The following is an excerpt from the full article and podcast published here on Elsevier.

Our brains are amazing: they control our movements, thoughts and memories, regulate our body temperature and influence our emotions. But they’re also the source of neurological disorders, cognitive disabilities and psychological problems. Understanding the brain is helping scientists build a clearer picture of neurodegenerative diseases like Alzheimer’s disease, but that picture has been in two dimensions – until now.

Researchers at the University of Wollongong in Australia and the University of Texas at Dallas in the US have figured out how to make more accurate models of the brain – using 3D printing. Their Elsevier Atlas award-winning article was published recently in Biomaterials.

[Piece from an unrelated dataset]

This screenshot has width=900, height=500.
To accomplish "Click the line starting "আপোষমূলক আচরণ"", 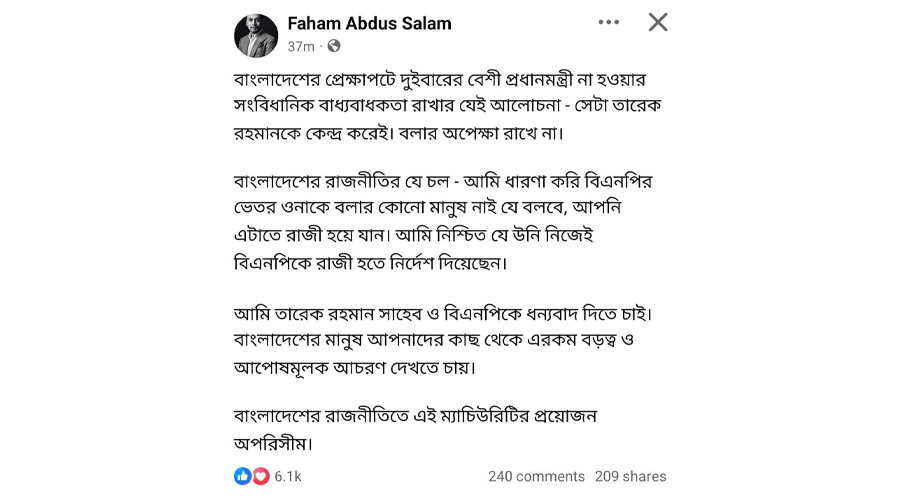I will point(353,367).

At two percent of our body weight, and made up of 100 billion nerve cells, the brain is a hugely complex organ. Scientists can study the brain using animal models, but in recent years much work has gone into seeking alternatives, with the support of organizations like the National Centre for the Replacement, Refinement & Reduction of Animals in Research (NC3Rs).

One such alternative is creating models of brains in the lab: growing brain cells in a structural material that lets scientists observe what happens in the tissue. Until now, it has only been possible to do this in two dimensions, producing sheets of cells.

Professor Gordon Wallace and his colleagues have come up with a way of creating layered 3D structures that mimic the brain more closely, using 3D printing.